In a closed, fully labelled, but unsealed envelope submit a copy of a labelled diskette and a single printout.  (Keep a copy of the diskette!)

The labelled diskette must contain these two files, with these exact names:

  1. File 1: A PROJ3.ASM text file containing the Ian Allen Assignment Submission label as a comment, followed by the the source code of your commented Assembler source program.
  2. File 2: A PROJ3.COM file that is the assembled and linked executable version of your PROJ3.ASM source code.
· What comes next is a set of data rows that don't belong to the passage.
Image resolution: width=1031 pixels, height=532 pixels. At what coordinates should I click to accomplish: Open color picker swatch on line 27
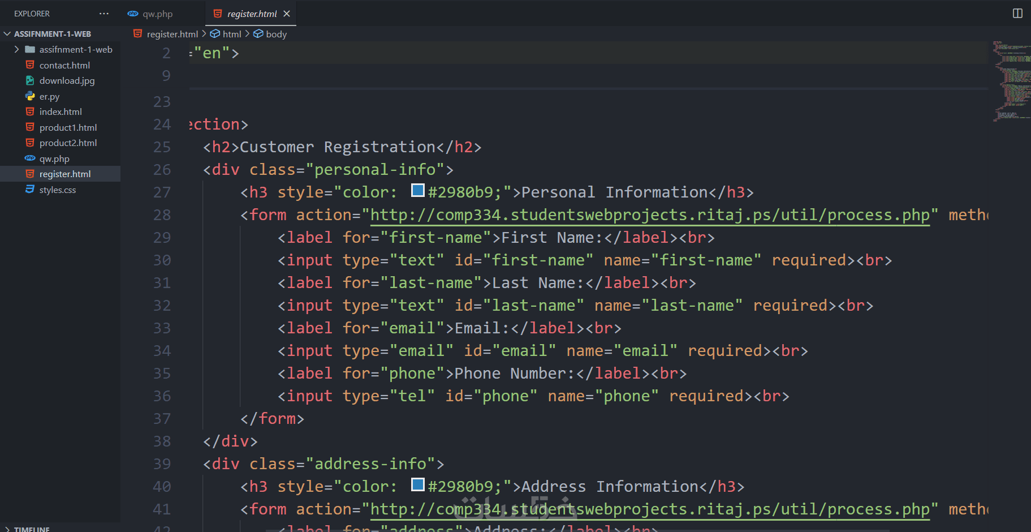tap(418, 191)
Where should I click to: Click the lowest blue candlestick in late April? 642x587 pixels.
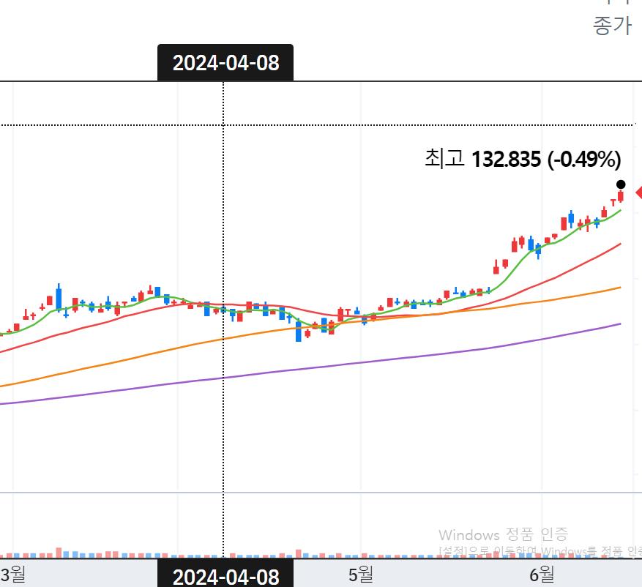coord(299,332)
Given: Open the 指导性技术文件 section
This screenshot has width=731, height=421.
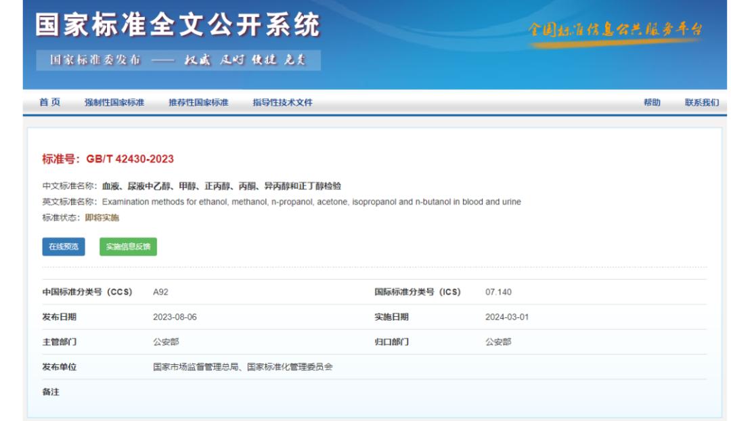Looking at the screenshot, I should pyautogui.click(x=282, y=103).
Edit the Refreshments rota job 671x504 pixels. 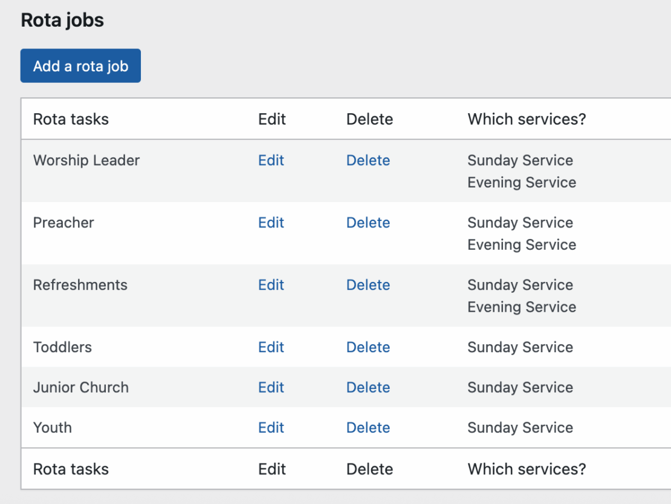click(271, 285)
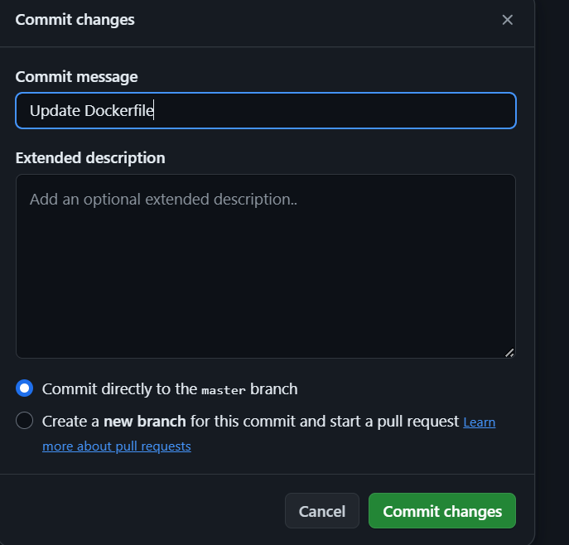Select the commit directly to master radio button
This screenshot has width=569, height=545.
[x=25, y=388]
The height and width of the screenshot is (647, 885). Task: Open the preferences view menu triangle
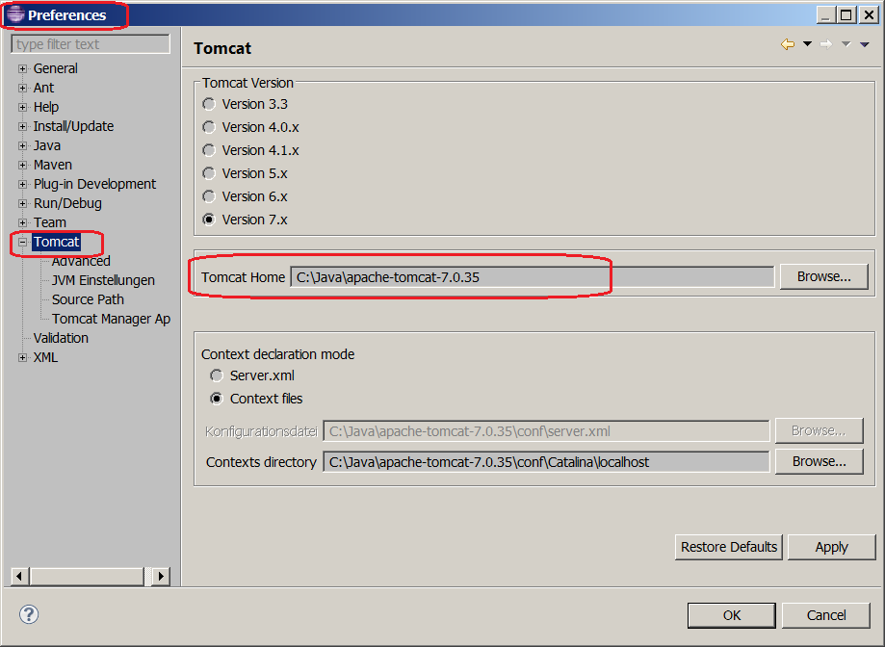click(x=865, y=44)
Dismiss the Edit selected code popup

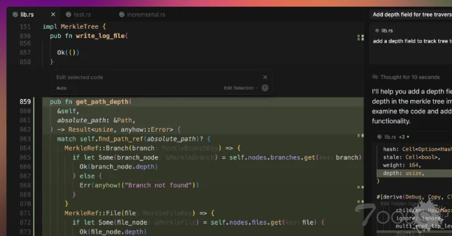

Printout: Print a clear copy of your PROJ3.ASM file for submission in the envelope with your diskette.  Ensure that the document prints neatly - pay attention to margins and indentation.  Full marks are only given for clearly-formatted output.  Since you will ensure that the PROJ3.ASM file begins with an Assignment Submission Label as a comment, you don't need a labelled cover page for the printout.  Just print the file.

For Full Marks

Make sure the PROJ3.ASM source file contains the Ian Allen Assignment Submission label as a comment at the beginning.
Remember to include both files and the printout.  Use the exact file names given.  No variation in spelling of file names is allowed - the program I use to mark these assignments will not find misspelled files on your diskette.
Both files must be in the root directory on the diskette, not under a subdirectory.
Your submitted source code PROJ3.ASM must be plain text only.  (Plain text is the only kind of input that the assembler programs will read!)  Plain text is readable in Windows Notepad or DOS EDIT (or Unix/Linux vi).  Check the format of your files before you submit them.  Do not submit Word or WordPerfect documents.